**Records shown**
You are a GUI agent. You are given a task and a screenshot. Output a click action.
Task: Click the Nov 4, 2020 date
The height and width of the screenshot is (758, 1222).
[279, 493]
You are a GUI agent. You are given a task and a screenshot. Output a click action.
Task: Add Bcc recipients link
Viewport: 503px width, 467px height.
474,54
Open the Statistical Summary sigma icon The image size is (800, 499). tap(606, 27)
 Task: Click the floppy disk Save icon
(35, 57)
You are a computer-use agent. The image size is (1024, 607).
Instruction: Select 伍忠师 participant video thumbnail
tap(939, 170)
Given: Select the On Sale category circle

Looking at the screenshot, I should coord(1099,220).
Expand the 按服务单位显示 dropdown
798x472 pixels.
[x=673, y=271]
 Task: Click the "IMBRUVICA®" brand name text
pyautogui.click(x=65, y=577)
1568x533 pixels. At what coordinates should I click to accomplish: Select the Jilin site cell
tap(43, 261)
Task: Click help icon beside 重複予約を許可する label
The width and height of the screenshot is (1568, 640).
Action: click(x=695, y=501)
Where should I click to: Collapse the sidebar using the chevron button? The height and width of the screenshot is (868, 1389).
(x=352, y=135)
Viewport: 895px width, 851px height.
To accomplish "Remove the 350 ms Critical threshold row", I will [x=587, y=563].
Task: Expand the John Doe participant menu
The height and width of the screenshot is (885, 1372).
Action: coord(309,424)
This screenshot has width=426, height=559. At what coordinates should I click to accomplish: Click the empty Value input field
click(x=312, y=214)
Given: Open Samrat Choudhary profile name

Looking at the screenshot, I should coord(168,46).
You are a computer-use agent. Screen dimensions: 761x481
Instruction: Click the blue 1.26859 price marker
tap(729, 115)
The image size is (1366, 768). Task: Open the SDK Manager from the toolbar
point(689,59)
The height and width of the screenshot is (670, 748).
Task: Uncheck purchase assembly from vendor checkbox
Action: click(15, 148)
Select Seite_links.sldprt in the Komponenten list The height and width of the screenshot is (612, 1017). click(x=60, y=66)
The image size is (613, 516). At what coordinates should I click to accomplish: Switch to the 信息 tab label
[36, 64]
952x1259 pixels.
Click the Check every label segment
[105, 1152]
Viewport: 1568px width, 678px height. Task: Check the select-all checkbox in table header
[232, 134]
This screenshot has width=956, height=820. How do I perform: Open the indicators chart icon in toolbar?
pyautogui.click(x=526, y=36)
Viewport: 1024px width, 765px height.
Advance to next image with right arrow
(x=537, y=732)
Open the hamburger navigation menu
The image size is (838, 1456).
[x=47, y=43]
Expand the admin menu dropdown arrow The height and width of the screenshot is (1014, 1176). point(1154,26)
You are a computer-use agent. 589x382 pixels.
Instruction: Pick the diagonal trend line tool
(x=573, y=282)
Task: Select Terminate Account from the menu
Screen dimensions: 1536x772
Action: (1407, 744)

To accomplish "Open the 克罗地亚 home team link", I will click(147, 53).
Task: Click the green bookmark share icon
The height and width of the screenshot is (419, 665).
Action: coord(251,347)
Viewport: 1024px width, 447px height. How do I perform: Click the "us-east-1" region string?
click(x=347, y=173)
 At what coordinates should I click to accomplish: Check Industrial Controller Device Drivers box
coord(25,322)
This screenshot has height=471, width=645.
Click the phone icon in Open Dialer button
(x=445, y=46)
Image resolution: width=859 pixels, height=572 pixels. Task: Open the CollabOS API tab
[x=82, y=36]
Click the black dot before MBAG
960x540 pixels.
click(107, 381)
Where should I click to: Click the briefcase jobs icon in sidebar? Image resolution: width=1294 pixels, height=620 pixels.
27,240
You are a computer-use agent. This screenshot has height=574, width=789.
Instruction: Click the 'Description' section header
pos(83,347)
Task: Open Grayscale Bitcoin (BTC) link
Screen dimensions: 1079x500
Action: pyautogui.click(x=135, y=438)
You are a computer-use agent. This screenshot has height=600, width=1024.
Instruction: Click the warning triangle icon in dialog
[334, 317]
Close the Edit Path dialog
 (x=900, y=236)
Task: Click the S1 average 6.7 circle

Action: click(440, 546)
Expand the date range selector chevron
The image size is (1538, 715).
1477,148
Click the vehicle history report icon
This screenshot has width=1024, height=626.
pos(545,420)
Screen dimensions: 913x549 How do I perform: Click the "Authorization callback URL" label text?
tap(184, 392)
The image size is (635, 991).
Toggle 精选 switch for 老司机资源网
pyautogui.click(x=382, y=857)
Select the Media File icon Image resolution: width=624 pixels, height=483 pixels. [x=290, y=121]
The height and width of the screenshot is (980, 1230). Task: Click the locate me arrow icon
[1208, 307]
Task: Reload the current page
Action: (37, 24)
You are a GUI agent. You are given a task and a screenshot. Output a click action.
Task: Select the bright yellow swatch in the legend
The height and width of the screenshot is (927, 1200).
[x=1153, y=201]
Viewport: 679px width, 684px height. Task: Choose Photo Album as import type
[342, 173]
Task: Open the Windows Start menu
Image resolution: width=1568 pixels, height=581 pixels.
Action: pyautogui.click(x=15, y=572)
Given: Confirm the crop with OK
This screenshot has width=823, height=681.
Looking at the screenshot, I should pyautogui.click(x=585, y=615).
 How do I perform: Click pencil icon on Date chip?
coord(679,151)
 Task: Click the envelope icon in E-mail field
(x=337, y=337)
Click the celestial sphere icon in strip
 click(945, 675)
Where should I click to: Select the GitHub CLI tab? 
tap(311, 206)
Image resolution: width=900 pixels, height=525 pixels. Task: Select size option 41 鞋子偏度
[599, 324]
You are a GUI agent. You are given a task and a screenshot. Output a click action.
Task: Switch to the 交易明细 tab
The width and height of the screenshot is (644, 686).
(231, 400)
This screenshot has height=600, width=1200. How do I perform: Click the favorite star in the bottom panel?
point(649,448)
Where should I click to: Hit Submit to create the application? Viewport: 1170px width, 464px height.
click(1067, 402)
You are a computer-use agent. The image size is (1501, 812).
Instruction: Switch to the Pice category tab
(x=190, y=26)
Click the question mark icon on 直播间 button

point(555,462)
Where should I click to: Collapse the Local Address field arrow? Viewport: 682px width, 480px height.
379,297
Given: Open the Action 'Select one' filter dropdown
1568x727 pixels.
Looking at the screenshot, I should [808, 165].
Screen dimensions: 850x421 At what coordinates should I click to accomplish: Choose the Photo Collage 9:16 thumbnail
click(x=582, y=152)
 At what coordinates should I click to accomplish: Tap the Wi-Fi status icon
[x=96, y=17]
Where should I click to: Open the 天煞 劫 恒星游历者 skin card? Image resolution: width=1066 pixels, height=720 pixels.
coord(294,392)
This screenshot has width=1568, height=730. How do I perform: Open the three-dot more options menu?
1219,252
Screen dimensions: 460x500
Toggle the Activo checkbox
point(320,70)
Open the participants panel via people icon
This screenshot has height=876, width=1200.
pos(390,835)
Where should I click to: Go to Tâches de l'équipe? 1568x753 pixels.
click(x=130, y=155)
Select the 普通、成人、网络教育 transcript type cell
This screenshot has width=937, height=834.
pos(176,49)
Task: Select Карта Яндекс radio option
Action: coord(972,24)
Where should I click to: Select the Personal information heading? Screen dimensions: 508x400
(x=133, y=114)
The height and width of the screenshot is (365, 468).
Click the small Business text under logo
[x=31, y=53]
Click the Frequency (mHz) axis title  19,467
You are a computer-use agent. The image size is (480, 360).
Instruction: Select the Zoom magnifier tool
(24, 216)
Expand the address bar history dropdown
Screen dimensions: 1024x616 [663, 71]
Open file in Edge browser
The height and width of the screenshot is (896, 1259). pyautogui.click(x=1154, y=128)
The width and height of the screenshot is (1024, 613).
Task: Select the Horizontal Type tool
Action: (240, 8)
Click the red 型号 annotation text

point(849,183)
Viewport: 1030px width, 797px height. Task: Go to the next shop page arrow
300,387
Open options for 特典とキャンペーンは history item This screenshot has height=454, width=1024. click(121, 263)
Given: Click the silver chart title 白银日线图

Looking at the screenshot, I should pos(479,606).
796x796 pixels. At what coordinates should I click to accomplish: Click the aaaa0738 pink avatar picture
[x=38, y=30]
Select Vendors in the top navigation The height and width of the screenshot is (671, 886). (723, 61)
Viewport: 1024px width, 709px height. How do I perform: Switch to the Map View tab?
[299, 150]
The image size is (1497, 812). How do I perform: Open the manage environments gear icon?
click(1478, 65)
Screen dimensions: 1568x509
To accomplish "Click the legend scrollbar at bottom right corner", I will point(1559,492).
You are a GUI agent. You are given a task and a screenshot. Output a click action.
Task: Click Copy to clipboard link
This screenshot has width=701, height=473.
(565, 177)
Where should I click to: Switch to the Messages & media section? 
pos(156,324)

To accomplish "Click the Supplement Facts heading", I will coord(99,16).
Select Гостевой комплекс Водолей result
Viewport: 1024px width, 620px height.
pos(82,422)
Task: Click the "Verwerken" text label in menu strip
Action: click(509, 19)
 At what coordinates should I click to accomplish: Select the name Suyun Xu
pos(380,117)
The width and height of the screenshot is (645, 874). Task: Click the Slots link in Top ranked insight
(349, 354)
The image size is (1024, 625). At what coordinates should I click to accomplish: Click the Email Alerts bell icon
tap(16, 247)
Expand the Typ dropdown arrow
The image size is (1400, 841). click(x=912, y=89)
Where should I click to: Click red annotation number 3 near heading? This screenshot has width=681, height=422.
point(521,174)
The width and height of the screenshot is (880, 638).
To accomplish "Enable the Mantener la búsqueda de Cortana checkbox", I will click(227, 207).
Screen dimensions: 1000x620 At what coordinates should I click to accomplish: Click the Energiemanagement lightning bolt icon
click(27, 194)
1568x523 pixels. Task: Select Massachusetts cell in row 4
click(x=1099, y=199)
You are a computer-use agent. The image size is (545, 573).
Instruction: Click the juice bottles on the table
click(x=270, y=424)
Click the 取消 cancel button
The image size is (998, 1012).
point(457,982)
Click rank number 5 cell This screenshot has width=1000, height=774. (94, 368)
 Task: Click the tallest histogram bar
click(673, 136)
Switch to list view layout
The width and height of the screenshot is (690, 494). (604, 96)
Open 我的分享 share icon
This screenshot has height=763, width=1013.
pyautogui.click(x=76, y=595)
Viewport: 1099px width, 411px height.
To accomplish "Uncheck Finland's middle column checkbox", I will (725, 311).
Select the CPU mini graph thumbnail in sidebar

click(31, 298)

**Prompt**
Here the job is to transcribe the lines from the first line of the data through the line containing "You are a computer-use agent. The image size is (1024, 607).", inclusive, exactly and with nothing else.

**Solution below**
You are a GUI agent. You are given a task and a screenshot. Output a click action.
Task: Click the Nov 4, 2020 date
The height and width of the screenshot is (758, 1222).
[279, 493]
You are a GUI agent. You are given a task and a screenshot. Output a click action.
Task: Add Bcc recipients link
Viewport: 503px width, 467px height.
474,54
Open the Statistical Summary sigma icon The image size is (800, 499). tap(606, 27)
 Task: Click the floppy disk Save icon
(35, 57)
You are a computer-use agent. The image size is (1024, 607).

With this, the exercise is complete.